What are some of your favorite Asian films?
Chef Kittichai: I love Bruce Lee movies, Eat Drink Man Woman by Ang Lee …. I was actually recently in a Thai movie called Menu for Father playing a version of myself, which was a fun experience.Please enter the url to a YouTube video.
You most recently contributed to The World’s Best Asian Noodle Recipes: 125 Great Recipes from Top Chefs. Why do you think this is an important book to bring to the masses?
Chef Kittichai: I got involved with the book because it was a fun project that would perhaps de-mystify some Asian dishes and cooking techniques for the home cook.
Do you believe many people underestimate the difficulty of cooking noodles? Given there are so many recipes for Asian noodles, are some chefs intimidated?
Chef Kittichai: Sure, something that is new can be intimidating.
What other plans do you have for Q4-Q1 2014? Anything you could leak to us about?
Chef Kittichai: I am opening a second Hyde & Seek Gastro Bar in Bangkok. I am also opening an Issaya Cooking Studio with Sub-Zero & Wolf in Bangkok, an Issaya Patisserie, and am releasing an Issaya pastry and dessert cookbook internationally as a follow up to my cookbook, Issaya Siamese Club: Innovative Thai Cuisine by Chef Ian Kittichai. I am also planning to open more Spot Dessert Bars in New York and Bangkok.
Lastly, do you have any advice for any restaurateurs out there looking to open a place? Is there a good time or a bad time to open a restaurant?

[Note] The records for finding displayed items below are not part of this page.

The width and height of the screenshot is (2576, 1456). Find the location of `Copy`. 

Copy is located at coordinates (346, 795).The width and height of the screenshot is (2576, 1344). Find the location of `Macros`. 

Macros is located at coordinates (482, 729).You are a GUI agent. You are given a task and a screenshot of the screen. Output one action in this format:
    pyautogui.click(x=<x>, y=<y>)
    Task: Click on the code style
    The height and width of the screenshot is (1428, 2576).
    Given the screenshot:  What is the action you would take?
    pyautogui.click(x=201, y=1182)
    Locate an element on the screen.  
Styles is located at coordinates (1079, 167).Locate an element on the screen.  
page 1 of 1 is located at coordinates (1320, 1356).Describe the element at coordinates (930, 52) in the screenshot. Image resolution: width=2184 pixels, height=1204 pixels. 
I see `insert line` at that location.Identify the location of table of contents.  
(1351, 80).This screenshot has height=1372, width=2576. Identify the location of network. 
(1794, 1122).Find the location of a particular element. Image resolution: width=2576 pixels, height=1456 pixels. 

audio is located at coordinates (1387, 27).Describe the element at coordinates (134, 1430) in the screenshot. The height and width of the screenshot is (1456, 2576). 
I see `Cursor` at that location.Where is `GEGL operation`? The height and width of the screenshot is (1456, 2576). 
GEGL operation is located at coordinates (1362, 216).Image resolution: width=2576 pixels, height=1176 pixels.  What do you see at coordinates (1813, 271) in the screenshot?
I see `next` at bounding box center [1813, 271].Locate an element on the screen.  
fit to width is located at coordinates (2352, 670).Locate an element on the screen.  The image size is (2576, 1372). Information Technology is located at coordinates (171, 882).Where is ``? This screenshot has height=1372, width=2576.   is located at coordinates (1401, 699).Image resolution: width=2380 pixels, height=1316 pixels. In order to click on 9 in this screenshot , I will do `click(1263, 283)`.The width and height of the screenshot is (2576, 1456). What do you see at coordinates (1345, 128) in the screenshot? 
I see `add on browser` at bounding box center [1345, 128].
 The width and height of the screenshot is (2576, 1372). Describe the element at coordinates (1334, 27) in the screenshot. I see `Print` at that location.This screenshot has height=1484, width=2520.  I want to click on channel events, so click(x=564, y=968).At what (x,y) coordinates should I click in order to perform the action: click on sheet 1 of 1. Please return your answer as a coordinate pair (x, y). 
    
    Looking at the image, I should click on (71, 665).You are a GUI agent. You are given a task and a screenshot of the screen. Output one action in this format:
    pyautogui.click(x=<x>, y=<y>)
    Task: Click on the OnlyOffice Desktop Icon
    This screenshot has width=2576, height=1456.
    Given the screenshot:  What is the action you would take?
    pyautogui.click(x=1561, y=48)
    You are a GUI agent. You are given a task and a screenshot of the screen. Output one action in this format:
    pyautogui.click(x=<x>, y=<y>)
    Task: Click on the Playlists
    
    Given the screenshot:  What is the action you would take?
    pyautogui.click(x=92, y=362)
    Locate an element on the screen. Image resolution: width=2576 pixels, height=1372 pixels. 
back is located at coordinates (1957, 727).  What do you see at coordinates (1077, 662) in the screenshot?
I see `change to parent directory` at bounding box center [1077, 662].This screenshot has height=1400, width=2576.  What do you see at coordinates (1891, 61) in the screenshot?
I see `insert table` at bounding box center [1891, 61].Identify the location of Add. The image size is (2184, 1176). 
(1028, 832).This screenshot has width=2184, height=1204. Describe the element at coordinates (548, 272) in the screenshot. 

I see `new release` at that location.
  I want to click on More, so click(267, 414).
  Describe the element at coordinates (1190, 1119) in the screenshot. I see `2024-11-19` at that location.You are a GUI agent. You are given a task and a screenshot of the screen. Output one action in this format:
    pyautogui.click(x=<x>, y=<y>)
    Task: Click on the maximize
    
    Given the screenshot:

Chef Kittichai: One thing that I have found to be true of opening restaurants anywhere in the world is the importance of location and real estate. The restaurant and its concept has to be in the right location for its target audience. There are destination restaurants out there that are successful, but on the whole you want to be in an accessible location for your intended market. Opening a restaurant is a huge undertaking, expensive, and the risk of failure is high – so the more elements in your favor the better!